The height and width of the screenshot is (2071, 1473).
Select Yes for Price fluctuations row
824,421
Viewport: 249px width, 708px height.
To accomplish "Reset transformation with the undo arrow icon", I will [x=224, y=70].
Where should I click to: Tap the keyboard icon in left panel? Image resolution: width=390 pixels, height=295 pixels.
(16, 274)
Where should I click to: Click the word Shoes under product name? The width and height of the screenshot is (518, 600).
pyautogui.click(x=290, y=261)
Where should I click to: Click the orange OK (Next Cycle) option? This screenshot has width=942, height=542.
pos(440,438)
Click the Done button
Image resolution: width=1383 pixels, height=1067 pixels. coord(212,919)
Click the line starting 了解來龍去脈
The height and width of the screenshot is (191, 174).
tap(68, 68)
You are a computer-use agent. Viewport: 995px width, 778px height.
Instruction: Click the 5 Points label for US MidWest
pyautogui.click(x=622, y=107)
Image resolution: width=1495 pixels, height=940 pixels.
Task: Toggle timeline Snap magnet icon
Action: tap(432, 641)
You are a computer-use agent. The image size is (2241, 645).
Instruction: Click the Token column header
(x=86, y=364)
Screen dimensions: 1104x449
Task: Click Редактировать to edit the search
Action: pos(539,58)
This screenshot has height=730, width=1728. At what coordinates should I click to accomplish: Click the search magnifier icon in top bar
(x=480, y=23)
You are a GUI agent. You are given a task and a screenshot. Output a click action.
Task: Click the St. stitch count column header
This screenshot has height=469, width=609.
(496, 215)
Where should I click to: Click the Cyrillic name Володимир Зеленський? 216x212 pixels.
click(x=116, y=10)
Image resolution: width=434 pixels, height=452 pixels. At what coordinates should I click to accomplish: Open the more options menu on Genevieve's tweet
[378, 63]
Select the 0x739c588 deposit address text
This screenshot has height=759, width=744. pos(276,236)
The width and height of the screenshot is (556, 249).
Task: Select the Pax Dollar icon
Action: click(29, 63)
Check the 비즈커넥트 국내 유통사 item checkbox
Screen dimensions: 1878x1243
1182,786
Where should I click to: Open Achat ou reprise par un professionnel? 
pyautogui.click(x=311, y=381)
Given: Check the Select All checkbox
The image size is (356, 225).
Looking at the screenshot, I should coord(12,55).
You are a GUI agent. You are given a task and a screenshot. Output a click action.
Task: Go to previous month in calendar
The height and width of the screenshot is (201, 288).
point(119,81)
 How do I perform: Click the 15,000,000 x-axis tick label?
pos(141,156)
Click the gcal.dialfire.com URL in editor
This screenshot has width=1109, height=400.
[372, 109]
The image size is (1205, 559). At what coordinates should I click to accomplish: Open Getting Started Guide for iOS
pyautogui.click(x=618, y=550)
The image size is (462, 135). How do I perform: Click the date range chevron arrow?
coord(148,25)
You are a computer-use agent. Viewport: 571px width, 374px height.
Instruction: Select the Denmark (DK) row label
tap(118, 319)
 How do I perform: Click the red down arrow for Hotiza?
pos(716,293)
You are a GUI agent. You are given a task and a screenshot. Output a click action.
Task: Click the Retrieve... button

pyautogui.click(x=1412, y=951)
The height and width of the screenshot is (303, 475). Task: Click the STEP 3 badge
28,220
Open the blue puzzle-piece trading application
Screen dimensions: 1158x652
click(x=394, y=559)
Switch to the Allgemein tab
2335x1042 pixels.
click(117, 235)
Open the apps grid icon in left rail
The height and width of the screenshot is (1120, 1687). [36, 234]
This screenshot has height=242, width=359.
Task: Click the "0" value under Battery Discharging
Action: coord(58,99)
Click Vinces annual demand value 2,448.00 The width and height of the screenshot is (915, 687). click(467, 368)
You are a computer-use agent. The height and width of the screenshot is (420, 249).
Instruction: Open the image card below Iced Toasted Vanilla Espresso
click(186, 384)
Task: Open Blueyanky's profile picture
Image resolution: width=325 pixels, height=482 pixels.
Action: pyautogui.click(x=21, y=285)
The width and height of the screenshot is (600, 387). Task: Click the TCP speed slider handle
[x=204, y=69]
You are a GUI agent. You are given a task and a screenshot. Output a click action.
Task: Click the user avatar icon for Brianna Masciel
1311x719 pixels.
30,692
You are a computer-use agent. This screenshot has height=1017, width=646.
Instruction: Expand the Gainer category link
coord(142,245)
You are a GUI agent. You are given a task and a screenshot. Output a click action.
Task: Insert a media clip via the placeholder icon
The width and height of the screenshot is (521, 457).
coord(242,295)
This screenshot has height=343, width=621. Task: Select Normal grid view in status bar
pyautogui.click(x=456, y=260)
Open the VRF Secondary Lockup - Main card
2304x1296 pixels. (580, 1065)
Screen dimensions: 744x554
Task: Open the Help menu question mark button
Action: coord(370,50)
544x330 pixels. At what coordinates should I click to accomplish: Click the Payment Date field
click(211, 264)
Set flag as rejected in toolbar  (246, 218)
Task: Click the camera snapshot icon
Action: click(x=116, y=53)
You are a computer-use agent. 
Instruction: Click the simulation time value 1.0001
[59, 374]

________________________________________

Task brief -> Gather each line of the material above that contains the word "arrow", and reproduce those lines in full, in their original order.

Answer to this exercise ->
To accomplish "Reset transformation with the undo arrow icon", I will [x=224, y=70].
The image size is (462, 135). How do I perform: Click the date range chevron arrow?
 How do I perform: Click the red down arrow for Hotiza?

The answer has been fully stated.